INSTRUCTION> Reproduce the listing below line for line, leaving every character unchanged.

Position data for elements and text:
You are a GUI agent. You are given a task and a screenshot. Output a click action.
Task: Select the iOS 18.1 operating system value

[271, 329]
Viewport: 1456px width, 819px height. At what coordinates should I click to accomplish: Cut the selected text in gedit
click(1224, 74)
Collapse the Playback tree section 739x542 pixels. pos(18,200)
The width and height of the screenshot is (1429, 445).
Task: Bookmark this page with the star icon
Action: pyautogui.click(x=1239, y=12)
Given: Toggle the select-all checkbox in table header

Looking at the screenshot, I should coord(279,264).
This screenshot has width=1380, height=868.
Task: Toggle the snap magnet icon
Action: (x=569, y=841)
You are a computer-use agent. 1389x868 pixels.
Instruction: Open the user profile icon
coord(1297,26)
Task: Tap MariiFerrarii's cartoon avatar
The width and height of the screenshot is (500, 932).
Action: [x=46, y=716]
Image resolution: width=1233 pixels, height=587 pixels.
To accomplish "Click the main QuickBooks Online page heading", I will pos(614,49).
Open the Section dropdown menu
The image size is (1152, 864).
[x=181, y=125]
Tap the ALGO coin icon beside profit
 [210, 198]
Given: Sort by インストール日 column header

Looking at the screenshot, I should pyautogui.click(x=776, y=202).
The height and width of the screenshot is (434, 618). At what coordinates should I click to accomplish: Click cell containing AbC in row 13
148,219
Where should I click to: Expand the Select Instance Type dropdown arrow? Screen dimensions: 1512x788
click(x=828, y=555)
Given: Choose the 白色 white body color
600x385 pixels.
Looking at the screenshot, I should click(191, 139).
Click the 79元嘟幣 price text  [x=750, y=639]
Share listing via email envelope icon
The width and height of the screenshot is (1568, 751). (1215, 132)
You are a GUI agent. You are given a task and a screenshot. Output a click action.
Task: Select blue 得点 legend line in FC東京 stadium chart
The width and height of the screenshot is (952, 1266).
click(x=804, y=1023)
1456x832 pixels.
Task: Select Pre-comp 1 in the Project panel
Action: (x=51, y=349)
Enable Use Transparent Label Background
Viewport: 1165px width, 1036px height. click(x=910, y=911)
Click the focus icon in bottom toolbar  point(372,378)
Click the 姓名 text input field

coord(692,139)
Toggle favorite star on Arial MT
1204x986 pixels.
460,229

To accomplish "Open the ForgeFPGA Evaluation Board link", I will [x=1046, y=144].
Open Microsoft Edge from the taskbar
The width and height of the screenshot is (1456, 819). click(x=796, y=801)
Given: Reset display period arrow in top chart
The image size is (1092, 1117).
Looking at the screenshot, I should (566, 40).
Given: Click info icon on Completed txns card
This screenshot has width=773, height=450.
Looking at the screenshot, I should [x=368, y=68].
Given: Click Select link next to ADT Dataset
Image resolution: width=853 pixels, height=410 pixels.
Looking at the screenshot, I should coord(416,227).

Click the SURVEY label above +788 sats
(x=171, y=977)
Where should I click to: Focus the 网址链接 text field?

REPLY>
You are a GUI agent. You are given a task and a screenshot. Output a click action.
Task: Select the iOS 18.1 operating system value

[271, 329]
Viewport: 1456px width, 819px height. At what coordinates should I click to accomplish: Cut the selected text in gedit
click(1224, 74)
Collapse the Playback tree section 739x542 pixels. pos(18,200)
The width and height of the screenshot is (1429, 445).
Task: Bookmark this page with the star icon
Action: pyautogui.click(x=1239, y=12)
Given: Toggle the select-all checkbox in table header

Looking at the screenshot, I should coord(279,264).
This screenshot has width=1380, height=868.
Task: Toggle the snap magnet icon
Action: (x=569, y=841)
You are a computer-use agent. 1389x868 pixels.
Instruction: Open the user profile icon
coord(1297,26)
Task: Tap MariiFerrarii's cartoon avatar
The width and height of the screenshot is (500, 932).
Action: [x=46, y=716]
Image resolution: width=1233 pixels, height=587 pixels.
To accomplish "Click the main QuickBooks Online page heading", I will pos(614,49).
Open the Section dropdown menu
The image size is (1152, 864).
[x=181, y=125]
Tap the ALGO coin icon beside profit
 [210, 198]
Given: Sort by インストール日 column header

Looking at the screenshot, I should pyautogui.click(x=776, y=202).
The height and width of the screenshot is (434, 618). At what coordinates should I click to accomplish: Click cell containing AbC in row 13
148,219
Where should I click to: Expand the Select Instance Type dropdown arrow? Screen dimensions: 1512x788
click(x=828, y=555)
Given: Choose the 白色 white body color
600x385 pixels.
Looking at the screenshot, I should click(191, 139).
Click the 79元嘟幣 price text  [x=750, y=639]
Share listing via email envelope icon
The width and height of the screenshot is (1568, 751). (1215, 132)
You are a GUI agent. You are given a task and a screenshot. Output a click action.
Task: Select blue 得点 legend line in FC東京 stadium chart
The width and height of the screenshot is (952, 1266).
click(x=804, y=1023)
1456x832 pixels.
Task: Select Pre-comp 1 in the Project panel
Action: (x=51, y=349)
Enable Use Transparent Label Background
Viewport: 1165px width, 1036px height. click(x=910, y=911)
Click the focus icon in bottom toolbar  point(372,378)
Click the 姓名 text input field

coord(692,139)
Toggle favorite star on Arial MT
1204x986 pixels.
460,229

To accomplish "Open the ForgeFPGA Evaluation Board link", I will [x=1046, y=144].
Open Microsoft Edge from the taskbar
The width and height of the screenshot is (1456, 819). click(x=796, y=801)
Given: Reset display period arrow in top chart
The image size is (1092, 1117).
Looking at the screenshot, I should (566, 40).
Given: Click info icon on Completed txns card
This screenshot has width=773, height=450.
Looking at the screenshot, I should [x=368, y=68].
Given: Click Select link next to ADT Dataset
Image resolution: width=853 pixels, height=410 pixels.
Looking at the screenshot, I should coord(416,227).

Click the SURVEY label above +788 sats
(x=171, y=977)
Where should I click to: Focus the 网址链接 text field?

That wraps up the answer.